During the past three decades, investment, innovation and advances in new technologies and procedures have markedly improved our ability to detect and diagnose early stage breast cancer and have had an enormous positive impact on patients. However, improvements in breast localization procedures and technologies have lagged, and many hospitals continue to rely on wire localization procedures to guide surgeons to breast lesions on the day of surgery.
With new advances in wire-free localization technologies for surgical guidance and excision of small, non-palpable, imaging-detected malignant or high-risk breast lesions, Mills Peninsula Medical Center saw an opportunity to improve upon the quality of care and patient experience for those requiring these procedures, while improving efficiency and capacity for these services and procedures.
Harriett Borofsky, MD, Medical Director of Women Imaging, explains how Mills-Peninsula Medical Center implemented wire-free localization.
What was the main objective in implementing wire-free localization?
In embarking upon wireless localization procedures, our objectives were to assess overall patient tolerance and satisfaction while undergoing these procedures, to determine ease and accuracy of reflector placements and complications for the full gamut of mammographic, tomographic and ultrasound detected lesions, including those lesions requiring bracketing, and to assure successful intra-operative removal of all reflectors and index lesions. Secondary outcomes would be improved overall efficiency and capacity of radiology and operating room services and positive impact on margin status, compared to traditional wire localization procedures.

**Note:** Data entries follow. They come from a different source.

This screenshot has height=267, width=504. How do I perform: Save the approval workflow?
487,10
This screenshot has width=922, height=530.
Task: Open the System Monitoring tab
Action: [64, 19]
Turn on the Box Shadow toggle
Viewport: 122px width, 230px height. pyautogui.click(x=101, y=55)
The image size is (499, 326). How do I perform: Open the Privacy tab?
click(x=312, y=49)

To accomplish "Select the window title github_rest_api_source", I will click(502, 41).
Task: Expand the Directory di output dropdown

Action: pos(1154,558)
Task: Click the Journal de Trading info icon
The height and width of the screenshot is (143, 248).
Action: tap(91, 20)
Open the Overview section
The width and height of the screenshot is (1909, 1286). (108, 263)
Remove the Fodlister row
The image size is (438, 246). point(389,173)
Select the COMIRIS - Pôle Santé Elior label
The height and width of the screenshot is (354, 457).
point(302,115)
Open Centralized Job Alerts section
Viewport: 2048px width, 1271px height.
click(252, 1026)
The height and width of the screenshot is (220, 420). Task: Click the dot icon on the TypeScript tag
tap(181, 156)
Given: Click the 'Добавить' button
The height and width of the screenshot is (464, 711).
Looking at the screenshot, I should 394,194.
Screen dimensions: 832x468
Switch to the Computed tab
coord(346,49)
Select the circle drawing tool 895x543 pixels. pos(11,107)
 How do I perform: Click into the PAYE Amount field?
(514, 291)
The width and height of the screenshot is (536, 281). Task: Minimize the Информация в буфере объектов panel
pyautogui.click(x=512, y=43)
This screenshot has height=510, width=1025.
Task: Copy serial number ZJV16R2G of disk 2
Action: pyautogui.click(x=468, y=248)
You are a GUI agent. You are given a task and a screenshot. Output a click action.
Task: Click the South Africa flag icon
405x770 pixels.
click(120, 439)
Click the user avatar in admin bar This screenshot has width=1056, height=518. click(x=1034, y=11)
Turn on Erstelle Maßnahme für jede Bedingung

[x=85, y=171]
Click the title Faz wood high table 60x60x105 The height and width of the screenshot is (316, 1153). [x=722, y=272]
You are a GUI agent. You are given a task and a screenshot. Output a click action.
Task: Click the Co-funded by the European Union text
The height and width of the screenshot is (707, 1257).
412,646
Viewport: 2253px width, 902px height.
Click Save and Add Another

Who were the champions of this effort?
The wire-free localization effort was led by myself and Andrea Metkus, M.D., Medical Director of the Breast Cancer Program and breast surgeon at Mills-Peninsula Medical Center.
After a review of available wire-free localization technologies, the Radar Localization System was selected for a 15-patient feasibility study. The lead radiologist was trained in reflector placement and deployment and the lead surgeon was trained in intra-operative reflector retrieval procedures. All patients diagnosed, via minimally invasive tomographic, stereotactic, ultrasound or MRI-guided core needle biopsies, with high-risk lesions requiring surgical excision or malignant lesions amenable to breast conservation surgery with lumpectomy, were referred for surgical consultation. The surgeon then referred appropriate patients for reflector placement prior to their scheduled surgery. The first 15 cases were performed and reviewed for successful reflector placement and retrieval, complications and patient tolerance and satisfaction.
Our feasibility study and results were officially presented to the New Procedure and Technology Evaluation Committee, Mills-Peninsula Medical Center, comprised of the hospital’s CEO, CFO, Chief-of-Staff, Vice Chief-of-Staff, Nursing Supervisor, managers of the radiology and surgical departments and foundation president.
Following official approval, the wireless technology was funded by the Mills-Peninsula Medical Center Foundation. The new technology was then promoted and communicated to the hospital staff and physicians through department meetings and a written article in the Professional Medical Staff Newsletter.
What outcomes were observed upon completion of the project?
Our project and feasibility study on wire-free localization procedures confirmed a positive impact on patient experience for those requiring these procedures, an improved overall efficiency and capacity for the radiology and OR departments by decoupling the surgery and radiology schedules, successful localization and surgical excision of reflectors and index lesions in all cases and elimination of surgical mishaps related to wires and wire localization procedures.
For many patients, the most dreaded aspect of breast surgery is the needle localization prior to the procedure. This requires patients, who are NPO, to have uncomfortable wires placed two hours prior to scheduled surgery. Wire-free localization procedures proved to be easily and conveniently scheduled, well tolerated by all patients and without complications.
All index lesions, including those requiring bracketing, were able to be accurately localized. Our experience confirmed this procedure to be easily learned, quickly performed and incorporated into the breast imaging center’s workflow for all localizations, including bracketing of complex lesions, with high accuracy.
For the operating room schedule, wire-free localization increased capacity to start procedures early in the morning, while eliminating unexpected delays due to vasovagal events, complications and transportation issues related to wire localizations on the day of surgery. For the radiology/breast imaging department, the technology eliminated the need to place wires on the day of surgery and avoided procedure and capacity conflicts.